Feature preview: Custom metrics

It adds (further) complexity, but probably the best option is to run a third process to merge the exporters metrics. Vector, for example, could ingest metrics from both exporters as a prometheus scrape source, and then have the prometheus exporter sink configured to output the merged metrics. You’d then use this url/port in the metrics block.

Thanks @steveberryman! I found: GitHub - rebuy-de/exporter-merger: Merges Prometheus metrics from multiple sources and that seems to work great. Been able to merge both apache and php-fpm and output them.

Vector would probably be the better choice. The merger binary is a little bit smaller in size, trying to keep the size of the VM down.

1 Like

Resurrecting this thread…

Any thoughts on using ChaosSearch as the back-end for logs/metrics?

@jerome Picking up my work on Grafana and Prometeus where I left it off last year.

Quick question, I’m running 2 apps with volumes attached by don’t seem to be able to find fly_volume_size_bytes as documented here: Metrics on Fly Any ideas?

This seems related to a bug that’s been happening for a while. Sounds like you might be the only user of this metric!

I’m working on a fix, it might take a little bit.

Thanks Jerome, no pressure. I’m building up a dashboard and wanted to add a gauge to expose volume info. Happy to contribute it back.

Since I have your attention two more related questions:

  1. You are exposing a proxy_id label with values green and blue. What does this mean?

  2. What does fly_app_concurrency represent?

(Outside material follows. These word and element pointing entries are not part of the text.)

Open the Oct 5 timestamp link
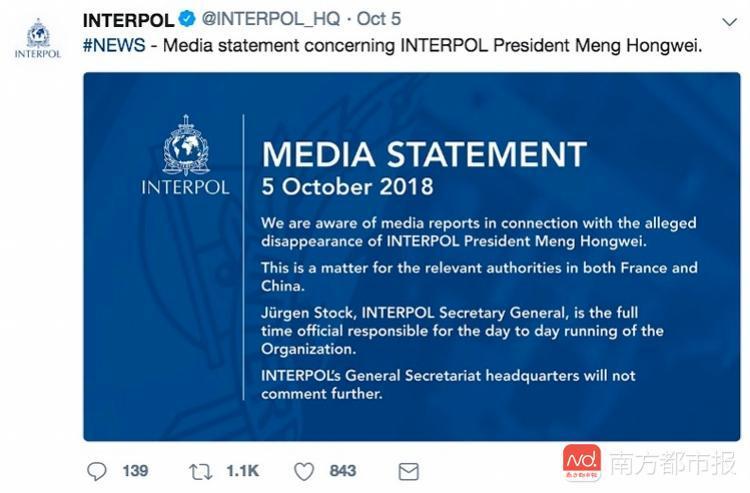The height and width of the screenshot is (493, 750). click(x=378, y=19)
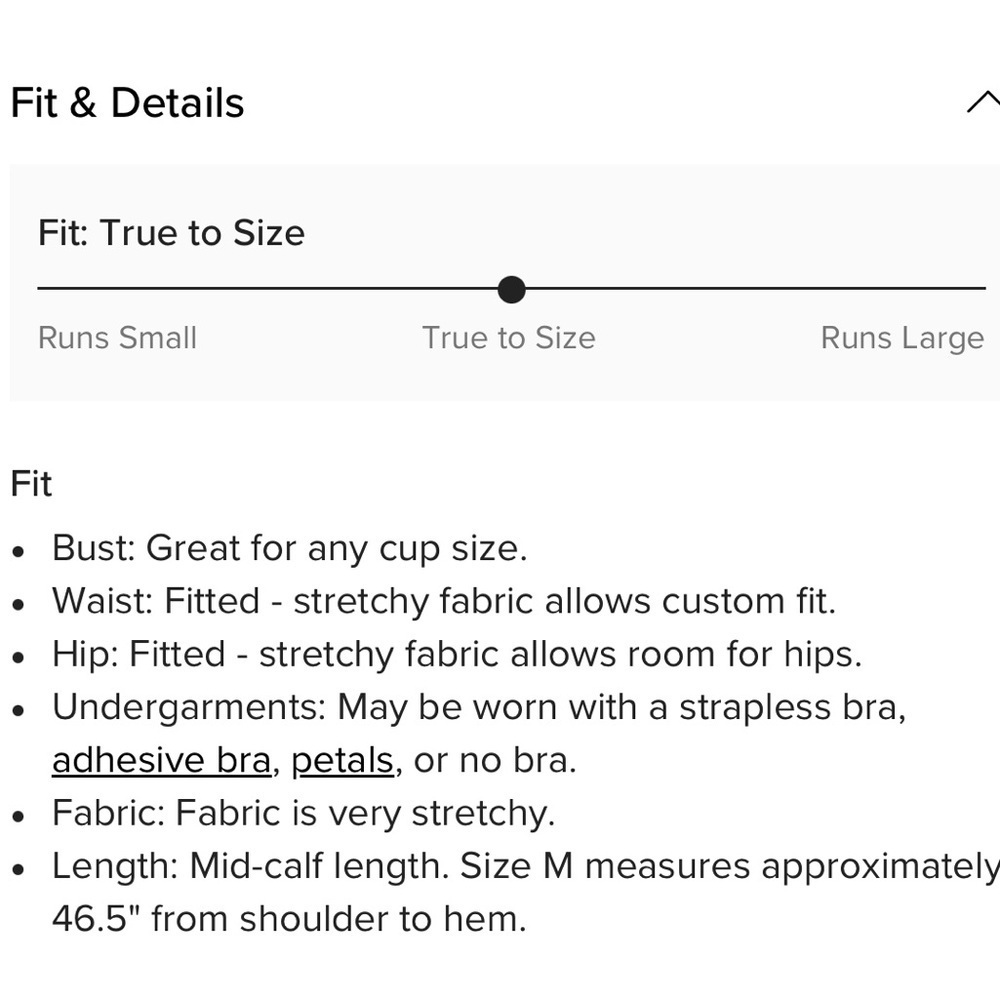The width and height of the screenshot is (1000, 1000).
Task: Click the or no bra text
Action: tap(495, 760)
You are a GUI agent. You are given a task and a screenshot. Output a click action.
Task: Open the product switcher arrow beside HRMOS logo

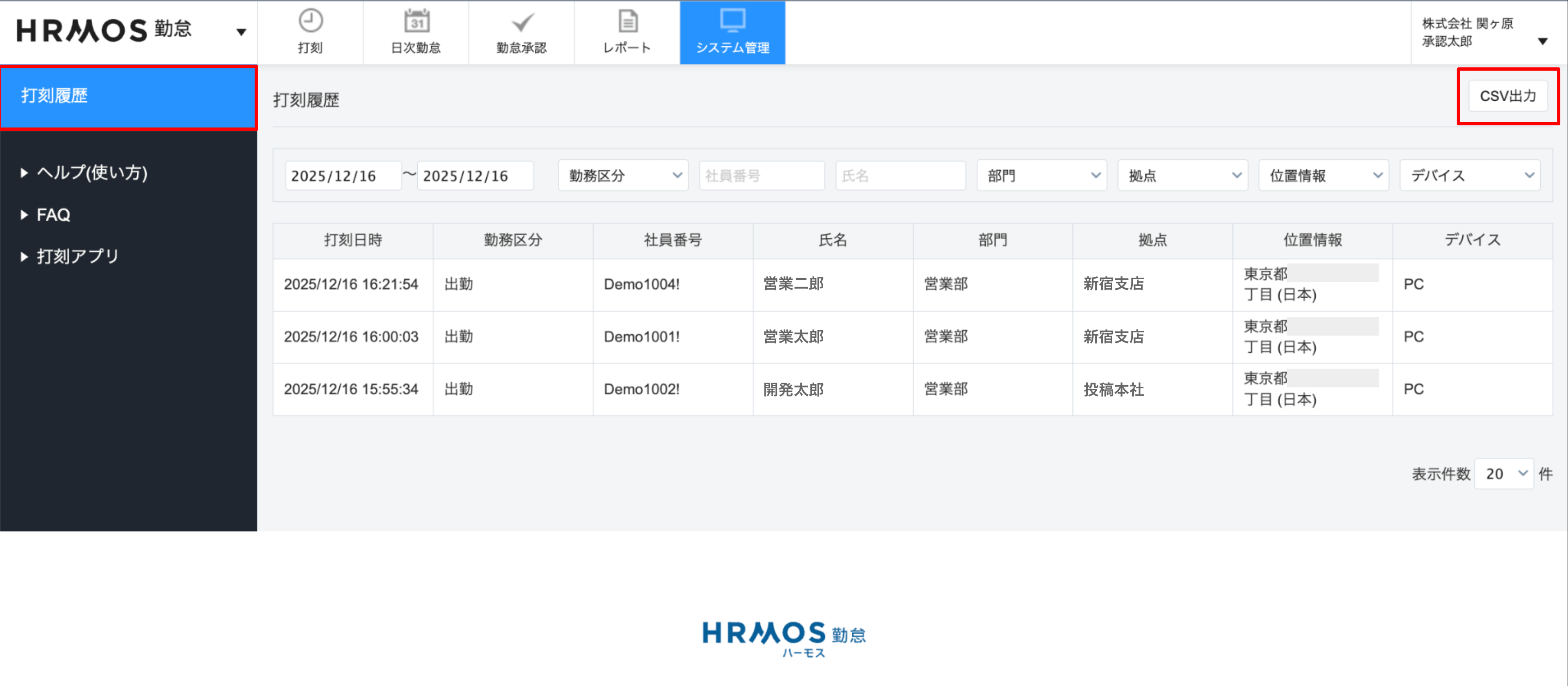(241, 32)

proxy_id - is to make sure the counters reset when we deploy or else it leads to some weird metrics. It’s possible we can have 2 proxies running concurrently while we gracefully shut down connections during a deploy.

fly_app_concurrency - this is the current number of connections (or requests, depending on your concurrency config) established to your app instance

2 Likes

Thanks!

Last question (I hope) related to metrics, does fly-cache-status Cache Hits in Metrics require the HTTP handler, or does it work regardless? I have a custom cache status header i can change, would allow me to easily expose a cache hit ratio in Grafana.

It does require the HTTP handler, we don’t parse HTTP responses headers when the handler isn’t setup.

I’ve done some work on the volume metrics. Today I’m going to do some more and try to resolve this situation!

@johan volume metrics should now be back.

1 Like

Thanks @jerome. Works great.

Edit: I have two apps, one staging single instance and one production with 2 instances. I"m getting fly_volume_used_pct data for the single instance app, not for the multi instance app. Query is basic:

Works:

max by(region) (fly_volume_used_pct{app=~"jt-web-staging", region=~".*", host=~".*"})

Fails:

max by(region) (fly_volume_used_pct{app=~"jt-web-production", region=~".*", host=~".*"})

Any ideas?

@jerome Not sure if you saw the edit to my reply. Just a quick nudge just in case.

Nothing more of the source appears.